More than 43 percent of the University’s enrollment consists of students from underrepresented racial or ethnic communities—well beyond the institutional average nationwide. According to the National Association of College Admissions Counseling, African-Americans make up only 13 percent of post-secondary students in the U.S., while at University of Phoenix they represent 23 percent of the total student population. And, according to a recent report by the publication Diverse Issues in Higher

Education, the school graduates more underrepresented students with master’s degrees in business, health care and education than any other university in the nation.

Such diversity brings vibrancy to the classroom, creating an environment where multiple perspectives are shared to the benefit of all. Says one student, “I like that there is diversity in the classes at University of Phoenix. I’m learning with people of all ages and various backgrounds. I’m making friends with people I would never have met otherwise and I’m learning a lot from them.”

Yet while accessibility might bring the students in, it’s the quality of the education that keeps them persevering toward graduation—at a rate at or above the national average for higher education. Says Pepicello, “In the for-profit sector, we can’t succeed without offering quality products, namely our academic programs. If our students and their employers did not value our degrees, we would go out of business.”

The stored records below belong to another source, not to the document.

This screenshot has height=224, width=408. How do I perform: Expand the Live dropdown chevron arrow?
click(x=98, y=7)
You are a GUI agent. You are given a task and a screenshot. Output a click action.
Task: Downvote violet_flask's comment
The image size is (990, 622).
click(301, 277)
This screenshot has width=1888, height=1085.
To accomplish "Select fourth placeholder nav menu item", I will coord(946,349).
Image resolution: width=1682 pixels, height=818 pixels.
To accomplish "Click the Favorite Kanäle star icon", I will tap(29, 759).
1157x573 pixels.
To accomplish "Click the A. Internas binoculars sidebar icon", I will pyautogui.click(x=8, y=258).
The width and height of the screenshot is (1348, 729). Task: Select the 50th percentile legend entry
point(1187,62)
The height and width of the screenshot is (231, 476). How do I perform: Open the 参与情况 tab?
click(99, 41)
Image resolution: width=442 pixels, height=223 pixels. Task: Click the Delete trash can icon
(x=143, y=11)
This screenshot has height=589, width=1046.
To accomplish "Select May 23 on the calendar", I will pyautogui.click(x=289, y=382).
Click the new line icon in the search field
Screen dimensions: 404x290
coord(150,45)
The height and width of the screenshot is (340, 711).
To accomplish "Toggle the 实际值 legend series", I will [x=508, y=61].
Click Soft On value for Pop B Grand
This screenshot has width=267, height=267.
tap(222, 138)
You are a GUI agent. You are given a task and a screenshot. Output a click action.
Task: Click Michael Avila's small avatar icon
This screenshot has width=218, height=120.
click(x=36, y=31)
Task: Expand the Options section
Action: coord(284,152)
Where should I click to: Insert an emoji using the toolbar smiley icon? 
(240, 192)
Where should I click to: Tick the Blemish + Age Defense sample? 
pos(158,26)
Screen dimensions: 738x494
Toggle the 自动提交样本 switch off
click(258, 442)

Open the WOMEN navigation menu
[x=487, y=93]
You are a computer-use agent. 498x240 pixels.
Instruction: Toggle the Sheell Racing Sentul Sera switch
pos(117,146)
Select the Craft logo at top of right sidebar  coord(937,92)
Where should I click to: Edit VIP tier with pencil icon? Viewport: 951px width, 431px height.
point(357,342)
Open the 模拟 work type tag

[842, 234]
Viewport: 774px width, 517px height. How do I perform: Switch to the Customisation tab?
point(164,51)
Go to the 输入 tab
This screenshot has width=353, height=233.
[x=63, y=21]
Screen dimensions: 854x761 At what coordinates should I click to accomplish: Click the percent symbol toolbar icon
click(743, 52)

Relevancy is a critical factor in the quality equation. “Our goal is to provide an education experience that is relevant to the student’s work, as well as to how the student will interact in his or her community and society in general,” Pepicello says. “We have to stay current to survive.” One of the main ways to achieve that pertinence is to be innovative technologically, to find the most effective way to deliver programs that serve the nation’s needs. “We’re trying to make the university educationally relevant in the same way that the Internet is making everything relevant, such as doing banking or shopping online.” Increasingly, however, people are expecting to see a whole spectrum of services online. “That includes education,” says Pepicello. “And we want it to be just a click away for all who desire a higher degree. We want to make education as accessible as the rest of the world.”